# Problem description
Only lines with the string "width" should be returned from the data below.
Top of Data for analysis
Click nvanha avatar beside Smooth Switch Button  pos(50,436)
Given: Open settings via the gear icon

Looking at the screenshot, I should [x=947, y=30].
Bottom of Data for analysis
Top of Data for analysis
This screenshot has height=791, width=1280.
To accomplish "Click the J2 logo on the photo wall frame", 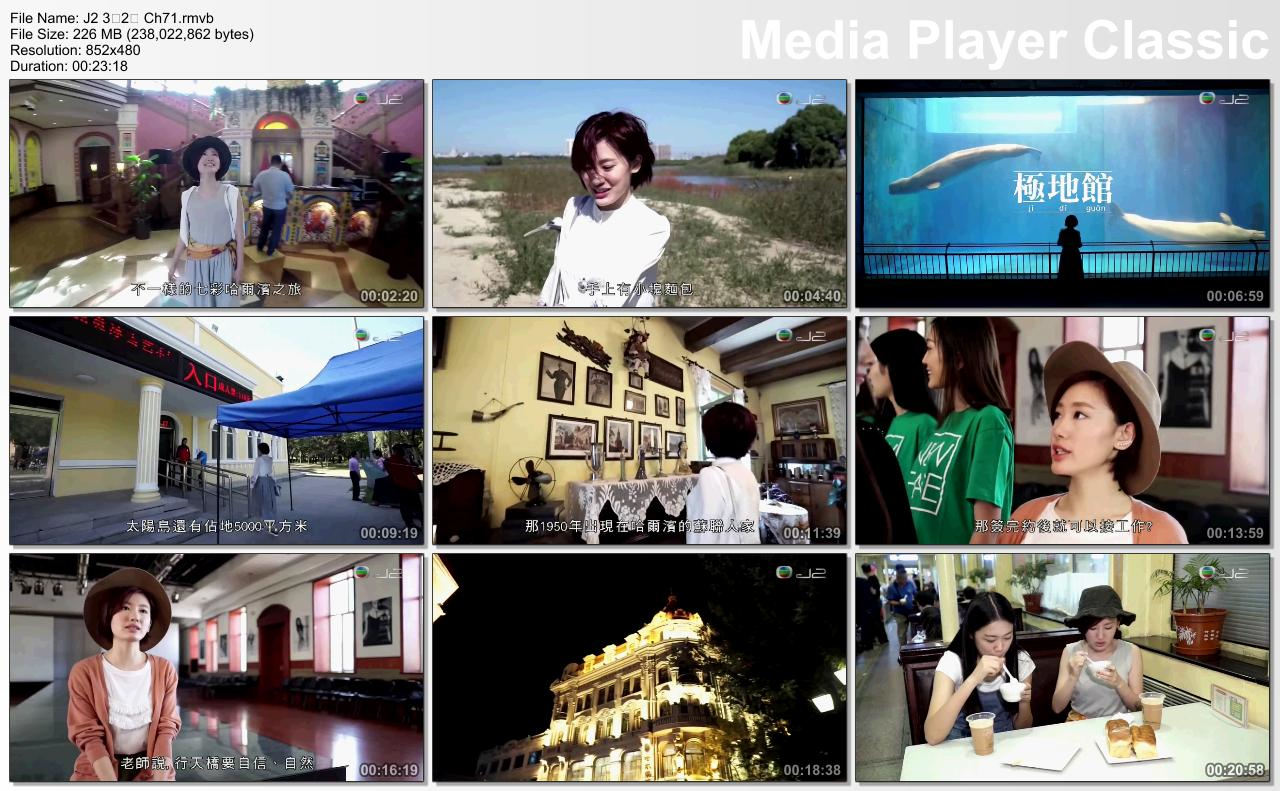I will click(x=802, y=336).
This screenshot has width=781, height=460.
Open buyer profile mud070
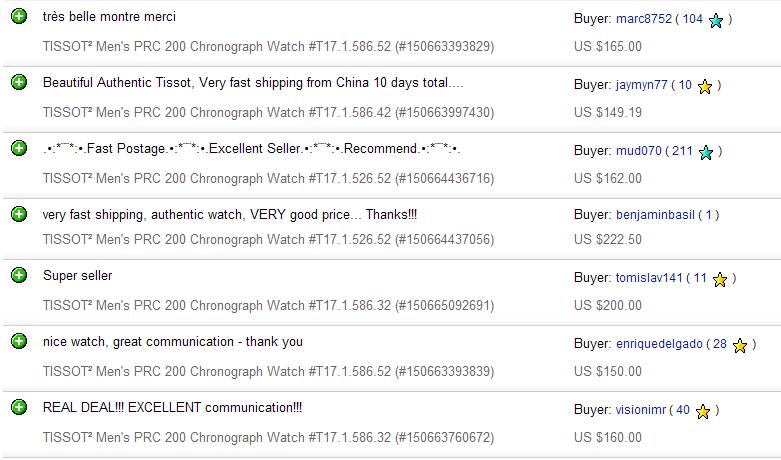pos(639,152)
Bottom of Data for analysis
# Answer to this exercise
This screenshot has height=791, width=1280.
This screenshot has width=781, height=460.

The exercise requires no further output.